Diário do Alentejo

Não somos nada
Opinião

Não somos nada

Vítor Encarnação

06 de julho 2024 - 08:00

Sempre que alguém morre e nós vamos ao velório, guiados por um misto de solidariedade e de fatalismo, temos o hábito social, marcadamente cultural de dizer que não somos nada nesta vida. Não conheço nenhuma situação, não sei de nenhum funeral, em que esta afirmação, complementar às exéquias fúnebres, tenha sido refutada, sequer debatida. Se há frases absolutamente adequadas e indiscutíveis, esta é uma delas. Há, perante o momento dessa morte, nessas poucas horas a seguir, uma necessidade de procedermos a um desabafo coletivo em que assumimos que afinal não passamos de meras insignificâncias face à voragem do tempo e nos rendemos sem apelo nem agravo a uma lei superior e implacável. Aproveitamos os velórios para fazermos parte de uma sensibilidade comum e para ficarmos bem com a nossa consciência, sentimos até uma espécie de conforto partilhado.
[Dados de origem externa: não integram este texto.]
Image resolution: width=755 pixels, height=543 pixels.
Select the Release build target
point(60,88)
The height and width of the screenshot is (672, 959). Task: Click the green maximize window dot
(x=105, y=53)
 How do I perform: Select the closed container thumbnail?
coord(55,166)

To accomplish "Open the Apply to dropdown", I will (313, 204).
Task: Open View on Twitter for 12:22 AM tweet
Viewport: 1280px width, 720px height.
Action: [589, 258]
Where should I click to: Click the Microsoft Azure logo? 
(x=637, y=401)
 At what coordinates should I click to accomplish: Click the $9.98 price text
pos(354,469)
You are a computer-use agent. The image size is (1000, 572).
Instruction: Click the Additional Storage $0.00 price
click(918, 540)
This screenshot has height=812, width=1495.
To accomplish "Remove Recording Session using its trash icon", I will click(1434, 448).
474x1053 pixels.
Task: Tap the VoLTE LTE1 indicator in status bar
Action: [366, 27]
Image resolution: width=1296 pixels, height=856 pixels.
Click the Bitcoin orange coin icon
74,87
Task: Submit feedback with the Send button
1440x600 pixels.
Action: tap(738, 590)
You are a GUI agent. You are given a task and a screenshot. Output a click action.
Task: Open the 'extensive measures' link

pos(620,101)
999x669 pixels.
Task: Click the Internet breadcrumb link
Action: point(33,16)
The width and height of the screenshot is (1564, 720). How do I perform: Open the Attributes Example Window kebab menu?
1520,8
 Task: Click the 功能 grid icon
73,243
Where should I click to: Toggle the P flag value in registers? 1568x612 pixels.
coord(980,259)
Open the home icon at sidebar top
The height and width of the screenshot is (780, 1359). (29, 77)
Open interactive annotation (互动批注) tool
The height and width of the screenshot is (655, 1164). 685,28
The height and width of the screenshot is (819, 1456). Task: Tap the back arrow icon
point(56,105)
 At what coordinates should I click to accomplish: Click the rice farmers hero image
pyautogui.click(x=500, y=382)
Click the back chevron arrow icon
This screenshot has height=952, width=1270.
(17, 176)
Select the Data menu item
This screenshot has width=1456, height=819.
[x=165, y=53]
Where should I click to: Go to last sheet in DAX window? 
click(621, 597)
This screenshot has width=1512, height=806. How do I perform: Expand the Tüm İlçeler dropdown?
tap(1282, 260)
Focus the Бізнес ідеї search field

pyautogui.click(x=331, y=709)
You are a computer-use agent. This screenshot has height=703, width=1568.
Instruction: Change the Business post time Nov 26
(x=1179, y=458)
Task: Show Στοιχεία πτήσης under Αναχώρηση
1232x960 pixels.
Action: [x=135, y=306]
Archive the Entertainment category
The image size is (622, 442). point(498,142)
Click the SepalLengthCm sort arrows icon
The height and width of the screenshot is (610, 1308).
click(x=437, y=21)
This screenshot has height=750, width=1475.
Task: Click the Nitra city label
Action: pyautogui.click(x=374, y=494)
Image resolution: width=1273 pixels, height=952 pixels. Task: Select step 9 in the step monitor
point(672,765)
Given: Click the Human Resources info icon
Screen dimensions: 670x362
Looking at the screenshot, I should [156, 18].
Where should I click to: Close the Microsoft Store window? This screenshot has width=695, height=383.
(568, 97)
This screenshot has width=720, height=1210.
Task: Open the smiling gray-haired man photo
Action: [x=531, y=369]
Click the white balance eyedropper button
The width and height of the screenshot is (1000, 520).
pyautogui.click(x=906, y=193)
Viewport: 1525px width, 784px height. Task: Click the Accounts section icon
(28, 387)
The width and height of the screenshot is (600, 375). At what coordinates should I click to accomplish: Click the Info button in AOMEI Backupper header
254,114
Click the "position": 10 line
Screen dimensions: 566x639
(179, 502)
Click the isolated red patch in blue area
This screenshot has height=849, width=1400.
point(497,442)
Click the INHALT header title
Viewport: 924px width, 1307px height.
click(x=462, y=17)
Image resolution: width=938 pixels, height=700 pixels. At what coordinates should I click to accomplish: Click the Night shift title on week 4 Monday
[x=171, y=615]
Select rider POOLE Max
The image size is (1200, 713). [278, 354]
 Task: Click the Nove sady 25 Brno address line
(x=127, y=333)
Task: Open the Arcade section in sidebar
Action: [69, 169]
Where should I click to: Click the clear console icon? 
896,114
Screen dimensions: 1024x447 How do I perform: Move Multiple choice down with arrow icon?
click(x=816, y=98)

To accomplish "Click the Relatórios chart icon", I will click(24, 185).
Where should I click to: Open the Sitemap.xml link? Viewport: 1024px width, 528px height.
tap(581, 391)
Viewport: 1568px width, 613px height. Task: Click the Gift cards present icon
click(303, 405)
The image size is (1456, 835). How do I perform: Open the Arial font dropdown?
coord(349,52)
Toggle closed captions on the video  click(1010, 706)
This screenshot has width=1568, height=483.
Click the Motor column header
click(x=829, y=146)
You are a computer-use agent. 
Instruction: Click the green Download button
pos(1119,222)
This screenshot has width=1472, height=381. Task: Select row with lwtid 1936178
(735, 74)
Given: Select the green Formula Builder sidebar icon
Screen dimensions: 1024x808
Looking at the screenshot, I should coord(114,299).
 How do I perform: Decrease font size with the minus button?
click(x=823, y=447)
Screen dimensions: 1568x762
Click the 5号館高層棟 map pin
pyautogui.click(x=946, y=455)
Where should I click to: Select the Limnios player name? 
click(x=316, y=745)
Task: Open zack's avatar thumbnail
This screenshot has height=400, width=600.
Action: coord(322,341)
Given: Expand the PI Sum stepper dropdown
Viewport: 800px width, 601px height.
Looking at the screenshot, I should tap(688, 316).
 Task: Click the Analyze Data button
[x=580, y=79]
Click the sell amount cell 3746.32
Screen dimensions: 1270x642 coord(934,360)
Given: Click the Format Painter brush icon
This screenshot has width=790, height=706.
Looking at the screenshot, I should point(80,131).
Mas poucas horas depois já esquecemos essa experiência e regressamos a uma rotina em que, por uma questão de sanidade mental e de instinto de sobrevivência, a morte não tem lugar, muito menos a noção de sermos todos demasiado vulneráveis e passageiros. Quando dizemos que não somos nada, estamos apenas a dissimular o nosso contentamento por estarmos vivos e não se prever de nenhuma forma a nossa morte. Quando o dizemos não o sentimos verdadeiramente, porque se o sentíssemos não precisávamos de esperar por outro velório para voltar a pensar nesta coisa complicada que é viver antes de morrer. Acho que para equilibrarmos o fim e o princípio, devíamos dizer uns aos outros quando alguém nasce: somos tudo.